问题
I continue working on my JavaCC grammar for ECMAScript 5.1. It actually goes quite well, I think I've covered most of the expressions now.
I have now two questions, both of them are related to the automatic semicolon insertion (§7.9.1). This is one of them.
The specification defines the following production:
PostfixExpression :
LeftHandSideExpression
LeftHandSideExpression [no LineTerminator here] ++
LeftHandSideExpression [no LineTerminator here] --
How can I implement a reliable "no LineTerminator here" check?
For the record my LINE_TERMINATOR
is at the moment something like:
SPECIAL_TOKEN :
{
<LINE_TERMINATOR: <LF> | <CR> | <LS> | <PS> >
| < #LF: "\n" > /* Line Feed */
| < #CR: "\r" > /* Carriage Return */
| < #LS: "\u2028" > /* Line separator */
| < #PS: "\u2029" > /* Paragraph separator */
}
I have read about lexical states, but I am not sure if this is a right direction. I've checked a few other JavaScript grammars I have found, but did not find any similar rules there. (I actually feel myself a total cargo culter when I try to overtake something from these grammars.)
I'd be grateful for a pointer, a hint or just a keyword for the right search direction.
回答1:
I think for the "restricted productions" you can do this
void PostfixExpression() :
{} {
LeftHandSideExpression()
(
LOOKAHEAD( "++", {getToken(0).beginLine == getToken(1).beginLine})
"++"
|
LOOKAHEAD( "--", {getToken(0).beginLine == getToken(1).beginLine})
"--"
|
{}
)
}
回答2:
Update As Gunther pointed out, my original solution was not correct due to this paragraph in 7.4 of the spec:
Comments behave like white space and are discarded except that, if a MultiLineComment contains a line terminator character, then the entire comment is considered to be a LineTerminator for purposes of parsing by the syntactic grammar.

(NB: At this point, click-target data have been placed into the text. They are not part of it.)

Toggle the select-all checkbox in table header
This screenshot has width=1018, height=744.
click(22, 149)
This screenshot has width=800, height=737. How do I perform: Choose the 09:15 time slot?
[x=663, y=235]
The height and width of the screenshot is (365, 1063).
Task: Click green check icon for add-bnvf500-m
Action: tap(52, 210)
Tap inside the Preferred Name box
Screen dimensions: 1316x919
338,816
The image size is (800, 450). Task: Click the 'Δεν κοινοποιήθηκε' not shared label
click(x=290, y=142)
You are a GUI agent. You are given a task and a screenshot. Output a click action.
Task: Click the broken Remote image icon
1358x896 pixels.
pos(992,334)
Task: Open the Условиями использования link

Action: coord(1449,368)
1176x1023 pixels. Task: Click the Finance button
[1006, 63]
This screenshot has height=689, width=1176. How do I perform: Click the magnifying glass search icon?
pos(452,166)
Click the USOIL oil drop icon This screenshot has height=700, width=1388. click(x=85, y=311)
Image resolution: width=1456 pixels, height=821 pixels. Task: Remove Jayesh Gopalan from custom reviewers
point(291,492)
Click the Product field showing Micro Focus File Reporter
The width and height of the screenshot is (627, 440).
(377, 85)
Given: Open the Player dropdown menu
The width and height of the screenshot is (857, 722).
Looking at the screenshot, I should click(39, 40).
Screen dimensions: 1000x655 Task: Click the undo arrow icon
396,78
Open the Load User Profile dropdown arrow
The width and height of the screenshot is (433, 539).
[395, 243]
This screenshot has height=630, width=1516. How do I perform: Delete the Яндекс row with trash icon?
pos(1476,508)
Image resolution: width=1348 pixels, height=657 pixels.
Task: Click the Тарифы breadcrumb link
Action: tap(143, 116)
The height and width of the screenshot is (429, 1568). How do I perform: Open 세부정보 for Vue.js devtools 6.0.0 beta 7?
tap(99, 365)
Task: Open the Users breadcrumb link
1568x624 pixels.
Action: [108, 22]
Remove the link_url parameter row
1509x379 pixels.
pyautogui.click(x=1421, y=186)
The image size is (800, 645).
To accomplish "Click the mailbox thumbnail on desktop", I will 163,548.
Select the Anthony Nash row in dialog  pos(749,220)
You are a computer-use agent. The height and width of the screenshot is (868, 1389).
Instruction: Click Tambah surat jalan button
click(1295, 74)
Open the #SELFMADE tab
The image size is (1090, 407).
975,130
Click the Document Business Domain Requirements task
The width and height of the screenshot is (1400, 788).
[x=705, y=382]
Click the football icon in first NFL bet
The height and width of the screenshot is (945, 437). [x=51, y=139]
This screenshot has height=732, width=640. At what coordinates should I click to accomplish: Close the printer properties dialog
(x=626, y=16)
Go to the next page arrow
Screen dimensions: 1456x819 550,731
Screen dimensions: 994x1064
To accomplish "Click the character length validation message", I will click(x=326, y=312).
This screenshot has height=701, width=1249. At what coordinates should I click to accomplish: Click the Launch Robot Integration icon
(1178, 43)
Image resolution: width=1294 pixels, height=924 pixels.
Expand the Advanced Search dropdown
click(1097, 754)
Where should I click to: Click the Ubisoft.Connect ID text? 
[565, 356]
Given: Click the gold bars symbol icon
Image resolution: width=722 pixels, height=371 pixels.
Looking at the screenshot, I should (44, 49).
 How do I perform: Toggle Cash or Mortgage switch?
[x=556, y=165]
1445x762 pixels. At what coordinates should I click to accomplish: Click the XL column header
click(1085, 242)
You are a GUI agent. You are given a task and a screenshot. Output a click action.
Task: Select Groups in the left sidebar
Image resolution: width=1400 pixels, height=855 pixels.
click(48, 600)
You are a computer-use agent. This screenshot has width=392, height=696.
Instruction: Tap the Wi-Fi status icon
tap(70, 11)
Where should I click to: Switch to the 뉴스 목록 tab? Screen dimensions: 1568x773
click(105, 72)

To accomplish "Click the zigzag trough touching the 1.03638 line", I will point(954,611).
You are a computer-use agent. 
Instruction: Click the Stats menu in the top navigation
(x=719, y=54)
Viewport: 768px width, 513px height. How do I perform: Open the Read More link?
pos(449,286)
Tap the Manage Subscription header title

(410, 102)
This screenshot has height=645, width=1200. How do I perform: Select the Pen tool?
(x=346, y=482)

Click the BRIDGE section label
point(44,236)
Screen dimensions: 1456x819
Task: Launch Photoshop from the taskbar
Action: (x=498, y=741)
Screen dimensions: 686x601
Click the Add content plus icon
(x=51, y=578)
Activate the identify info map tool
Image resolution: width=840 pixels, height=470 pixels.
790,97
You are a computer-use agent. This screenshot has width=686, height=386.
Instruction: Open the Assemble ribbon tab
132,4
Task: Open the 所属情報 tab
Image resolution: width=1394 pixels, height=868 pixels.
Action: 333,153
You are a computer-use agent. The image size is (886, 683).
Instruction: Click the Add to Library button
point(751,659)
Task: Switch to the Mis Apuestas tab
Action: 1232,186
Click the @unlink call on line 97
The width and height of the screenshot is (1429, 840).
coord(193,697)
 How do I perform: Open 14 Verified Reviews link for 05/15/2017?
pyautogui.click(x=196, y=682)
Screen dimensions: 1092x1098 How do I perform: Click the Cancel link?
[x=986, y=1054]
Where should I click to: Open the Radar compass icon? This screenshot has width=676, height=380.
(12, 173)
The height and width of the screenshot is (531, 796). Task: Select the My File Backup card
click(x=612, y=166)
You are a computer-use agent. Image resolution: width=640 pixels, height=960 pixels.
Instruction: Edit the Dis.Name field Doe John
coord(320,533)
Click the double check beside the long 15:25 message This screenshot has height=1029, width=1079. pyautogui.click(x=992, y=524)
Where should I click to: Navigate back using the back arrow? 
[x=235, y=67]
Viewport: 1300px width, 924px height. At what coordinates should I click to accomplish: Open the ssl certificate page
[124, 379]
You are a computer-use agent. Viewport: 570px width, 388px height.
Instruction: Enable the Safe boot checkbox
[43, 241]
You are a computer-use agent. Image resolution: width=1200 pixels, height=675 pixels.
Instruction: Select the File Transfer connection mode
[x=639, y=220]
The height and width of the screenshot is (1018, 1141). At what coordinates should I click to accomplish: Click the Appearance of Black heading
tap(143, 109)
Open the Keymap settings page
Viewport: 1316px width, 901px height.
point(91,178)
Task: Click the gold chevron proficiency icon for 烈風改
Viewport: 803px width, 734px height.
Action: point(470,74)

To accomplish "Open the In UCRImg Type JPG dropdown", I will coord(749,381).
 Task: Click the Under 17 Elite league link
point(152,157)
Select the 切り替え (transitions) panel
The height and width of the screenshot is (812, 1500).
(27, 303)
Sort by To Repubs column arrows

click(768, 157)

I'm posting a correction but leaving my original solution at the end of the question.
Corrected solution
The core idea, as proposed by Theodore Norvell is to use semantic lookahead. However I have decided to implement a more safe check:
public static boolean precededByLineTerminator(Token token) {
for (Token specialToken = token.specialToken; specialToken != null; specialToken = specialToken.specialToken) {
if (specialToken.kind == EcmaScriptParserConstants.LINE_TERMINATOR) {
return true;
} else if (specialToken.kind == EcmaScriptParserConstants.MULTI_LINE_COMMENT) {
final String image = specialToken.image;
if (StringUtils.containsAny(image, (char)0x000A, (char)0x000D, (char)0x2028,
(char)0x2029)) {
return true;
}
}
}
return false;
}
And the grammar is:
expression = LeftHandSideExpression()
(
LOOKAHEAD ( <INCR>, { !TokenUtils.precededByLineTerminator(getToken(1))} )
<INCR>
{
return expression.postIncr();
}
| LOOKAHEAD ( <DECR>, { !TokenUtils.precededByLineTerminator(getToken(1))} )
<DECR>
{
return expression.postDecr();
}
) ?
{
return expression;
}
So the ++
or --
are considered here iff they are not preceded by a line terminator.
Original solution
This not is how I finally solved it.
The core idea, as proposed by Theodore Norvell is to use semantic lookahead. However I have decided to implement a more safe check:
public static boolean precededBySpecialTokenOfKind(Token token, int kind) {
for (Token specialToken = token.specialToken; specialToken != null; specialToken = specialToken.specialToken) {
if (specialToken.kind == kind) {
return true;
}
}
return false;
}
And the grammar is:
expression = LeftHandSideExpression()
(
LOOKAHEAD ( <INCR>, { !TokenUtils.precededBySpecialTokenOfKind(getToken(1), LINE_TERMINATOR)} )
<INCR>
{
return expression.postIncr();
}
| LOOKAHEAD ( <DECR>, { !TokenUtils.precededBySpecialTokenOfKind(getToken(1), LINE_TERMINATOR)} )
<DECR>
{
return expression.postDecr();
}
) ?
{
return expression;
}
So the ++
or --
are considered here iff they are not preceded by a line terminator.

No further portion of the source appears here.